De esta forma, se eleva la opinión personal al grado de argumento por el simple hecho de estar respaldado en la libertad de expresión. Debe entenderse que uno es libre de expresar lo que quiera. Lo que se condena en este artículo es la creencia de la libertad personal o de opinión implique llevar razón o la justificación de las acciones emprendidas.

A diario, los activistas oímos expresiones de la talla de «nadie tiene la verdad absoluta» (y otras análogas) cuando criticamos acciones bienestaristas o discutimos acerca de las medidas tomadas por ciertas organizaciones. Quienes sueltan estos alegatos justifican una suerte de relativismo moral que, además de no demostrar su principio (petitio principii), se contradice a sí mismo. Si nadie tiene razón, entonces ellos también se equivocan al enunciar dicha frase.

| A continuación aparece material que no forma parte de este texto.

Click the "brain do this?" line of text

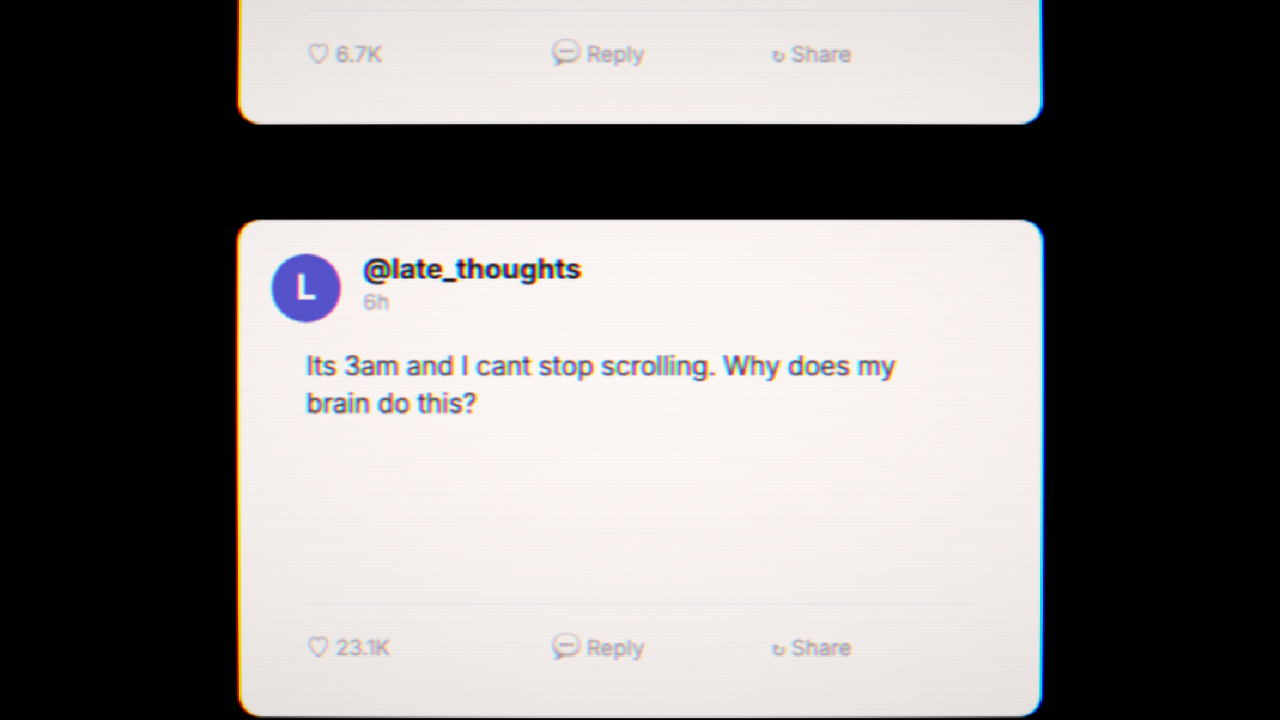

Este tipo de expresiones comunes y aparentemente conciliadoras esconden una confusión categorial entre la persona y el argumento. Realmente nadie tiene la verdad absoluta; pues la verdad no se halla en los individuos (falacia ad verecumdiam); sino en los argumentos y pruebas aportados para sostener dicha razón.

Por tanto, una intervención que contenga tal enunciado no es más que una fórmula social bien vista para afirmar que los argumentos propios merecen respeto por proceder de uno mismo y que los no-propios carecen de interés.

Ejemplo de cómo fomentar la indiferencia y la incapacidad crítica - Alegato nihilista

Esta diapositiva respecto a debates orientados para niños es un ejemplo de cómo el sistema fomenta la indiferencia y la incapacidad crítica. No importa pensar; con hacer el paripé de que todos estamos de acuerdo con todo, ya somos ciudadanos responsables…

El alegato nihilista y su relación con otras falacias

Curiosamente, el alegato nihilista suele venir acompañado de menciones ad hominem con las cuales pretenden ningunear razones contrarias mediante la emisión de juicios de valor sobre las intenciones de éstos, es decir, resulta habitual que acusen a cualquier contrincante de «ego», «moralista» o de que «sólo le importa llevar razón» a la par que invierten todas sus energías en escurrir el bulto.

Como colofón, si quien emite un alegato nihilista está acompañado de amigos o familiares (ya sea en físico o a través de Internet), surge un auténtico concierto de falacias animalistas que, irónicamente, no hace sino plasmar la irracionalidad que los separa de quienes sí tienen la razón porque son capaces de demostrarlo mediante una argumentación apropiada.

Que seamos libres de expresarnos no otorga validez a nuestras palabras ni nos brinda legitimidad para defenderlas. Basarnos en meras intuiciones para negar los argumentos ajenos sin tan siquiera habernos tomado la molestia de analizarlos incurre en una terrible deshonestidad, una deshonestidad intelectual que existe porque jamás se ha desarrollado la honestidad que se requiere para afrontar un debate.

Para recalcarlo una vez más, la libertad de expresión significa que tenemos un derecho inalienable para expresar nuestros juicios, a tenor de que poseemos asimismo un interés inalienable en comunicarnos y relacionarnos en sociedad. Esta facultad, en sentido biológico y legal, nos otorga la oportunidad de transmitir cuanto deseemos; mas no respalda nuestros deseos o prejuicios. Lo mejor que puede hacer alguien ofendido ante la crítica es contraargumentar o aceptar la razón del contrario.

Nadie muere por aceptar que estaba equivocado, todos lo estamos la mayor parte del tiempo. Rectificar es de sabios y afirmarlo se basa en la premisa de que para modificar nuestros pensamientos y conductas se requiere forzosamente realizar un análisis de nuestros argumentos y los del otro. Quien pretenda hacer siempre lo mejor sin atender a razones yerra flagrantemente, y aquí lo argumento.